Seeing ourselves as disconnected individuals united by technological and mechanical means, is to assume that we are originally united by the rules we formulate, and this is not so. Epigenetics has uncovered the realization that we are united by ancient biological forces that drive us toward unity, the need not only to reproduce, but to replicate ourselves as much as possible. The problem is, once cultures grow to a size in which they can ignore both instinct and surrounding environment in favor of “internal circuitry, or internal logic, to quote from Slater, “A connection is broken, a balance wheel lost, and the system becomes capable of exponential growth, of robot-like movement, of running amuk”.
That, essentially, is the condition described in the “Tower of Babel” account (Genesis 11). The realization that the people would begin operating by their own internal “circuitry” and logic was made apparent in verse 6: “….and now nothing will be restrained from them, which they have imagined to do”.
In referring to Weston La Barre, Slater writes:
“There is no natural selection among ideas and beliefs. Millions can believe the same falsehood for thousands of years.”
That which survives, survives. This works for evolution, because evolution assumes we are embedded in a larger environmental system that causes us to react to feedback from our environment. But once a culture begins to respond to its own internal circuitry, to its own internal logic, it may expand exponentially in total disregard of the surrounding environment, or other people who may thrive in that environment. It becomes growth for growth’s sake. “Nothing will be restrained from them which they have imagined to do”.
This, of course, takes me back to my earlier essay regarding the “gray goo” of nanotechnology, and the process by which we may stop ourselves from going too far. If we start accepting things because “all those people can’t be wrong”, we’ve already gone wrong in our thinking. The balance wheel is broken, and the system can run amuk. As Slater points out:
“…we begin to seek our coherence from the conceptual system rather than from reality itself and our embeddedness in it”.
Viewed in this fashion, the warning against ‘false Gods” is not about choosing among conceptual realities, but learning to adjust and organize ourselves according to a process of feedback that keeps us grounded in reality, or “nature’s God” to refer to Jefferson’s statement as well as Blackstone’s reference to “God, nature, and reason” as the foundation for law.
Slater has seen and written of this process as well:
“When organic(instinctual or natural) response is deadened, the readiness to react to external messages still remains. In the absence of the original channel, others will be used. Authoritarian submission is one such channel, with symbolic authorities(traffic lights, signs, written instructions) being increasingly substituted for personal ones as the anesthesia progresses. Another channel is ideology: that is, a general instruction which has been internalized and from which specific rules for behavior and attitude can be logically deduced”.

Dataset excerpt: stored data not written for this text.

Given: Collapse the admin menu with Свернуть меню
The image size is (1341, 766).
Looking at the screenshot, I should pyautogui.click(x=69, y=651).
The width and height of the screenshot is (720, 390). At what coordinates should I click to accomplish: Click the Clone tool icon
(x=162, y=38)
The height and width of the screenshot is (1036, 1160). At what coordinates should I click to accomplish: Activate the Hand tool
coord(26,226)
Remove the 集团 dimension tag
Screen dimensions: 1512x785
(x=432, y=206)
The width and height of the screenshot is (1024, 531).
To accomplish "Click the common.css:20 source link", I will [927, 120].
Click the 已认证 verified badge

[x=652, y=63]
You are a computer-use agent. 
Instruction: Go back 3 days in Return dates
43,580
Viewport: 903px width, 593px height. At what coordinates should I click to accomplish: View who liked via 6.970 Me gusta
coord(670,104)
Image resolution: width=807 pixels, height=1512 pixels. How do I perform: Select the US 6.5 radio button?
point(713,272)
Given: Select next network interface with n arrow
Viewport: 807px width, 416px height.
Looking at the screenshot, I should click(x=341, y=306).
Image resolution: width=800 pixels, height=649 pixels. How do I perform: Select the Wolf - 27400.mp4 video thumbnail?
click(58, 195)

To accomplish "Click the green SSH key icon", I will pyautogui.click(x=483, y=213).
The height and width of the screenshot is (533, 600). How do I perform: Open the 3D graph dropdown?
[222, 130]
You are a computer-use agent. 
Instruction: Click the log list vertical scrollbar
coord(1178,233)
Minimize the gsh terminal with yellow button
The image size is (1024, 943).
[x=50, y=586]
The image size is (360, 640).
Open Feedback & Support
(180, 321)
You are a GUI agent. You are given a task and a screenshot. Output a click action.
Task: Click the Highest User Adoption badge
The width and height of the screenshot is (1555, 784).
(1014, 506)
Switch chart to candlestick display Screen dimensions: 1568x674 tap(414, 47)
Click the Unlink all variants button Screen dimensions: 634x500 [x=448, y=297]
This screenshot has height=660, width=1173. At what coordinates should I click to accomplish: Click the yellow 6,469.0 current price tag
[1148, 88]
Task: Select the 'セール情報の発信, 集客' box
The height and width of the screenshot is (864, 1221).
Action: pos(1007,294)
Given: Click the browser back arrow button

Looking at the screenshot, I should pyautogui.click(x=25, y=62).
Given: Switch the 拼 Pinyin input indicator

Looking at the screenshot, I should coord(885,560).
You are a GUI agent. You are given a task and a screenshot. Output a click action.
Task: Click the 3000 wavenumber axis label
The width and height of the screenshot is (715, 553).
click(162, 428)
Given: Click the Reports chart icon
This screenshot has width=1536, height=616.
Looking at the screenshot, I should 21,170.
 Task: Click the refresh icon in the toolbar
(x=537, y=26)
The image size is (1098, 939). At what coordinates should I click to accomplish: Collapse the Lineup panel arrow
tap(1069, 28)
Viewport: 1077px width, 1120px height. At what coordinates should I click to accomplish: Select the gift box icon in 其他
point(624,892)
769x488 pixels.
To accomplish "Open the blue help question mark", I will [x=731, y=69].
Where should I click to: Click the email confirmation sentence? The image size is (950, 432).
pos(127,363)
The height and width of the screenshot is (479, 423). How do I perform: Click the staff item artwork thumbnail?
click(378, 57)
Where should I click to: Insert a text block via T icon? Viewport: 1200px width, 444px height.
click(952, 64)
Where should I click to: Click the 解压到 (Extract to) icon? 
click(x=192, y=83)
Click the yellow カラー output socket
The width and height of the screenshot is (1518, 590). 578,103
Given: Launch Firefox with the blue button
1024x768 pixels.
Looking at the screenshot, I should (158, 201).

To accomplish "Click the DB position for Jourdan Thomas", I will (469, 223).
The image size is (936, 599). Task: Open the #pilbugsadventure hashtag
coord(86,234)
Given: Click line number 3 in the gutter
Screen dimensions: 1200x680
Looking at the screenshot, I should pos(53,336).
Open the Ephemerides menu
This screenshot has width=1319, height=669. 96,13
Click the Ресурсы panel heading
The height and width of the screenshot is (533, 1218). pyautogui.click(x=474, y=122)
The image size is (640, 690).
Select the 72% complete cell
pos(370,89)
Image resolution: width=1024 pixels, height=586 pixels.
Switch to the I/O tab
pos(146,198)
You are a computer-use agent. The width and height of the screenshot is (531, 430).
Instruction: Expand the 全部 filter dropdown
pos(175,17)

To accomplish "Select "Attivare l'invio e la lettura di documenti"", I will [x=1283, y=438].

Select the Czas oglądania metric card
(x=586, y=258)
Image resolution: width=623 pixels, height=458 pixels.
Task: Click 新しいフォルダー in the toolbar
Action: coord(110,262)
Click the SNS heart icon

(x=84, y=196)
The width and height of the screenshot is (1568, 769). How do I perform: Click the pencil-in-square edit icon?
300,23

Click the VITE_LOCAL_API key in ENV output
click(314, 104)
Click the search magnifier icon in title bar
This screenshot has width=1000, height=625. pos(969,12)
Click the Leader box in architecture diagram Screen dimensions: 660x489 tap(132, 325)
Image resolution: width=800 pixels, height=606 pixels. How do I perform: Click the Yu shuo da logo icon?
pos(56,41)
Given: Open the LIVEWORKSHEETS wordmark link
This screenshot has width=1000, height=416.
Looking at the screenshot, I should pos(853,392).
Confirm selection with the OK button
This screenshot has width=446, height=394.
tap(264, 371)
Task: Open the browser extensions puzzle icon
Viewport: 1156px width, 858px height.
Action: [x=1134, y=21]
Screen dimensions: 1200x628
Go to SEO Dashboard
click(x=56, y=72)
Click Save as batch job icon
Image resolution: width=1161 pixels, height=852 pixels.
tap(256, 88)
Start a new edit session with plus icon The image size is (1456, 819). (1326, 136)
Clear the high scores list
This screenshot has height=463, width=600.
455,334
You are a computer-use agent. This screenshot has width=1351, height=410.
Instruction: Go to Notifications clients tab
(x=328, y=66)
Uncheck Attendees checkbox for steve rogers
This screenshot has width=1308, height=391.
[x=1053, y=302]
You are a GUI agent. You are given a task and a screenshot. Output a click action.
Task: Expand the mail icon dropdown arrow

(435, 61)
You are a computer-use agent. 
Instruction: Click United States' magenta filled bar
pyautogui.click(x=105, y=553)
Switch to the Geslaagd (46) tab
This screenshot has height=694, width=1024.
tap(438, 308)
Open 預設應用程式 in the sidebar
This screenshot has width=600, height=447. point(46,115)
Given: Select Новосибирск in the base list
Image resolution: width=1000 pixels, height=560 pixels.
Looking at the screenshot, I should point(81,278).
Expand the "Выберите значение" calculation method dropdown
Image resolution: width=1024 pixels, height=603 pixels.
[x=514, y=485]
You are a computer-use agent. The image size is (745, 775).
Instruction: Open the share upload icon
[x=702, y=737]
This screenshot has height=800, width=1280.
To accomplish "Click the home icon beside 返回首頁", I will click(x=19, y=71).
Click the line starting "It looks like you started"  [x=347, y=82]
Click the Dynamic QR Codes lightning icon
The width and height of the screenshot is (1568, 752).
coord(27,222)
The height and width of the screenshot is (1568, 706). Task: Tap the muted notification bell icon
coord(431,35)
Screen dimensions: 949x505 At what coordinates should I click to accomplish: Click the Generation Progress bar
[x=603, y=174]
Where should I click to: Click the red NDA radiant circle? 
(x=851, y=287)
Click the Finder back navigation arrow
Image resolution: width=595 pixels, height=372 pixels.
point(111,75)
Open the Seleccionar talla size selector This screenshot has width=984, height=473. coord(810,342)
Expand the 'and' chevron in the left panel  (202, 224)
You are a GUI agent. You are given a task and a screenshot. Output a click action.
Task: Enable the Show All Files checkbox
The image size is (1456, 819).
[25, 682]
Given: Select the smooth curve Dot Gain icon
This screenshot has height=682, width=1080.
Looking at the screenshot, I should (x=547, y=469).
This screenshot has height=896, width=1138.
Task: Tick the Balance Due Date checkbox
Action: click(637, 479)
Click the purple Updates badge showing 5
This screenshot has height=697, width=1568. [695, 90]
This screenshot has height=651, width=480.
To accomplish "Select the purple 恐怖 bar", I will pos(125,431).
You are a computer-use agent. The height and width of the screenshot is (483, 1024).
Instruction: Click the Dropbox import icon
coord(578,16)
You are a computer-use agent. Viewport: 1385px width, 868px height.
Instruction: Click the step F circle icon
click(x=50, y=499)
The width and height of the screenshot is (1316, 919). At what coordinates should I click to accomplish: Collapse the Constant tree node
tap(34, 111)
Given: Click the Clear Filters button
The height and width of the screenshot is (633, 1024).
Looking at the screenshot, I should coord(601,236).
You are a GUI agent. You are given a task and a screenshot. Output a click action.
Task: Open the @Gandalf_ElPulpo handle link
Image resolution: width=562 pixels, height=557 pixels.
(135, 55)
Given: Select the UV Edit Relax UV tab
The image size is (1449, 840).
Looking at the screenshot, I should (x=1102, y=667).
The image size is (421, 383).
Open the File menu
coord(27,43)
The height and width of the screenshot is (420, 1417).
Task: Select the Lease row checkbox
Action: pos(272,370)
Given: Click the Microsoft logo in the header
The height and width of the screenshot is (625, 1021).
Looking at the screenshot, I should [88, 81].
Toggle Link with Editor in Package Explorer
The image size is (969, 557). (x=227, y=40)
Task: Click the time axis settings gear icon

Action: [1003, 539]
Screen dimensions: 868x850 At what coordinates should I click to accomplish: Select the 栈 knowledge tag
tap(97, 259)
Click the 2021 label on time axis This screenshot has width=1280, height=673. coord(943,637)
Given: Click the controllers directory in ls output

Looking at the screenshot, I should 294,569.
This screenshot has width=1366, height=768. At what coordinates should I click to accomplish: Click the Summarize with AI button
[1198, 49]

As you see, this ties in to earlier essays regarding the “numbing” of numbers, and the introduction of the alphabet as a linear form of communication(more on that later). We are “deadened’ to instinctual and individual responses in favor of external messages offered by the culture. As you can see, religion can easily develop from this process, but not just one religion. Many religions can spring from collective forms in which people choose cultural messages over instinctual messages. Since there is no natural selection among ideas and beliefs, there is no “off switch” until and unless the culture simply dies from its own overextended growth(overspecialization) in which the culture or species reaches a “bottleneck” in which it can no longer adapt. Rather than speciate into smaller groups, a human culture will seek to adjust its failing conceptual system and more desperately seek answers from a system that has failed due to its overspecialization. It accelerates its destruction by trying to do the same thing, only with greater intensity, as we see in our banking system today.
Slater writes:
“Humans deprived of community can become, in a sense, ‘imprinted’ on rules, machines, ideologies, and bureaucratic structures.”
Our banking system has become one in which it focuses on its internal “circuitry” and issues “money” on its own bureaucratic decision-making process. it can only eventually fail.